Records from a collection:
******************************
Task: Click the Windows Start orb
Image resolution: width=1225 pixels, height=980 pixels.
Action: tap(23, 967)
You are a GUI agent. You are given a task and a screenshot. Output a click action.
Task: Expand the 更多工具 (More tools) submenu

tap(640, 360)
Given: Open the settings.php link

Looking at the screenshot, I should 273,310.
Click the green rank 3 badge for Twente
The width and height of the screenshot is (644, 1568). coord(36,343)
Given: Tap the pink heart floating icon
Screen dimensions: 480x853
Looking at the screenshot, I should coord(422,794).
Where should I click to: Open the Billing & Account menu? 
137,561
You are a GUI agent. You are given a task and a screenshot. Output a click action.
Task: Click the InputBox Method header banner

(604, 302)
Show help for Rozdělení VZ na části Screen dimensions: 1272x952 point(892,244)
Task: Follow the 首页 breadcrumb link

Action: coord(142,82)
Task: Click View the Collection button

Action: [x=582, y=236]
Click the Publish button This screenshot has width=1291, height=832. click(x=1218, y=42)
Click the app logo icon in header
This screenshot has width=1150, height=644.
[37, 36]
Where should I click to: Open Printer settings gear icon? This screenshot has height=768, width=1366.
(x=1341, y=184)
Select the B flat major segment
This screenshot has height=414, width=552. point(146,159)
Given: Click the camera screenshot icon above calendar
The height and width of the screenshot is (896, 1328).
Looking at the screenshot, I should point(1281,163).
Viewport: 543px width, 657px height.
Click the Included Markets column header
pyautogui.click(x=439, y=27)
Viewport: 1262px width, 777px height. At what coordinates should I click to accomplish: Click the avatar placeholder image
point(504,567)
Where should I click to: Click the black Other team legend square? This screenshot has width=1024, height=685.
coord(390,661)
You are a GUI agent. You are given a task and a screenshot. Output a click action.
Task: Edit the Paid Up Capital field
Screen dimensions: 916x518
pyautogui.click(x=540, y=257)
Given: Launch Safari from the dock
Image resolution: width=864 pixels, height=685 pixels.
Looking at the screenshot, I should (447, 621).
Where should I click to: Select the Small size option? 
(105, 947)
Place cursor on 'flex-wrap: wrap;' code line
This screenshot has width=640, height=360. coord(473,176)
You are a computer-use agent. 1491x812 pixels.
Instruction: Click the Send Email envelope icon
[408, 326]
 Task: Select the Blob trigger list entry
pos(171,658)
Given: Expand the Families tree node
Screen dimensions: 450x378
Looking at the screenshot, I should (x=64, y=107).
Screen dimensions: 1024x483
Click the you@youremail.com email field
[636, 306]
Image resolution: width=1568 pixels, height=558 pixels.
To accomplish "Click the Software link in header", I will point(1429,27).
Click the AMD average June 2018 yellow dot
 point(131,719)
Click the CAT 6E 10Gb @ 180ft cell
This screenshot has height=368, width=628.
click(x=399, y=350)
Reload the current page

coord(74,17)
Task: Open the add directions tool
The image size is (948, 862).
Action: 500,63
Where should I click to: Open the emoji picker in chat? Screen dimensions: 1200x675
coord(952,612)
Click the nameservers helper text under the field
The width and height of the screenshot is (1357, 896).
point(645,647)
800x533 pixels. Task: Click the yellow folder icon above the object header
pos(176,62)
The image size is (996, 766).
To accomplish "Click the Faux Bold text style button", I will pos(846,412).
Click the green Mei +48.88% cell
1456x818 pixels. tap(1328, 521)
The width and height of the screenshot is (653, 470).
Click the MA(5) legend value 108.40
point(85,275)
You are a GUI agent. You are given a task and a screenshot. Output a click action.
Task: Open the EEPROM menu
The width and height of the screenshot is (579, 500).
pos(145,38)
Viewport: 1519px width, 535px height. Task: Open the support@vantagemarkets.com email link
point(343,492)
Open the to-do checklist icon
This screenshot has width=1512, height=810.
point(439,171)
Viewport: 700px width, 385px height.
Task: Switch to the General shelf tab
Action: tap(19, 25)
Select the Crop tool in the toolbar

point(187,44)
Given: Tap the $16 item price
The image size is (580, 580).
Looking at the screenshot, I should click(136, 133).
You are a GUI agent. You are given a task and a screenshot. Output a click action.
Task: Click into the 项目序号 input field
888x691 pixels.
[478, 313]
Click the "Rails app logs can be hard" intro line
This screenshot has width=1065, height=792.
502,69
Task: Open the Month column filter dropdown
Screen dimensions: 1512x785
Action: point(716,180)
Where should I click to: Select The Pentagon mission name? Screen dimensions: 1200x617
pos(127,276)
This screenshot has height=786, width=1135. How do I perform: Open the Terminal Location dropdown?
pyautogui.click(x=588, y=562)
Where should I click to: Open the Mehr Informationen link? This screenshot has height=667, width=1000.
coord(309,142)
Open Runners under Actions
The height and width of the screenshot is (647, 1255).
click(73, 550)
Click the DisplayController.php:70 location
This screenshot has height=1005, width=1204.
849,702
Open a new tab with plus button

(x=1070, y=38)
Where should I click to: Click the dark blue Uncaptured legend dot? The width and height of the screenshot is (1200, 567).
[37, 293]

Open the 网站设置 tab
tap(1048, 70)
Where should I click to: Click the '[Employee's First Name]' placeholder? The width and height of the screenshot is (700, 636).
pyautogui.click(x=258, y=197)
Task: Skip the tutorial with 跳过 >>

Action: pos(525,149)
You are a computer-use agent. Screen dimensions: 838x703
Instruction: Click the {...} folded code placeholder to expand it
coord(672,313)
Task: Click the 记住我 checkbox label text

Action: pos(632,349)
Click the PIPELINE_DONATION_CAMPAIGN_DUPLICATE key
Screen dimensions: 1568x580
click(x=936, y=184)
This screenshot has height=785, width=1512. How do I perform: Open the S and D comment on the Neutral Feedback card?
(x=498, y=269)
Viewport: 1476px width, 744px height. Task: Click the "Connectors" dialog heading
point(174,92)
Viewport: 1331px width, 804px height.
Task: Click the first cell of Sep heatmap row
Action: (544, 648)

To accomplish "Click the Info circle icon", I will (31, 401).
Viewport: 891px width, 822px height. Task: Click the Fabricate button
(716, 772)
******************************
▶ [Directions for this task]: An exact copy of the lines above, from the one containing "Where should I click to: Open the Billing" through the one containing "You are a computer-use agent. 1491x812", is the whole of the answer.

▶ [Problem solution]:
Where should I click to: Open the Billing & Account menu? 
137,561
You are a GUI agent. You are given a task and a screenshot. Output a click action.
Task: Click the InputBox Method header banner

(604, 302)
Show help for Rozdělení VZ na části Screen dimensions: 1272x952 point(892,244)
Task: Follow the 首页 breadcrumb link

Action: coord(142,82)
Task: Click View the Collection button

Action: [x=582, y=236]
Click the Publish button This screenshot has width=1291, height=832. click(x=1218, y=42)
Click the app logo icon in header
This screenshot has width=1150, height=644.
[37, 36]
Where should I click to: Open Printer settings gear icon? This screenshot has height=768, width=1366.
(x=1341, y=184)
Select the B flat major segment
This screenshot has height=414, width=552. point(146,159)
Given: Click the camera screenshot icon above calendar
The height and width of the screenshot is (896, 1328).
Looking at the screenshot, I should point(1281,163).
Viewport: 543px width, 657px height.
Click the Included Markets column header
pyautogui.click(x=439, y=27)
Viewport: 1262px width, 777px height. At what coordinates should I click to accomplish: Click the avatar placeholder image
point(504,567)
Where should I click to: Click the black Other team legend square? This screenshot has width=1024, height=685.
coord(390,661)
You are a GUI agent. You are given a task and a screenshot. Output a click action.
Task: Edit the Paid Up Capital field
Screen dimensions: 916x518
pyautogui.click(x=540, y=257)
Given: Launch Safari from the dock
Image resolution: width=864 pixels, height=685 pixels.
Looking at the screenshot, I should (447, 621).
Where should I click to: Select the Small size option? 
(105, 947)
Place cursor on 'flex-wrap: wrap;' code line
This screenshot has width=640, height=360. coord(473,176)
You are a computer-use agent. 1491x812 pixels.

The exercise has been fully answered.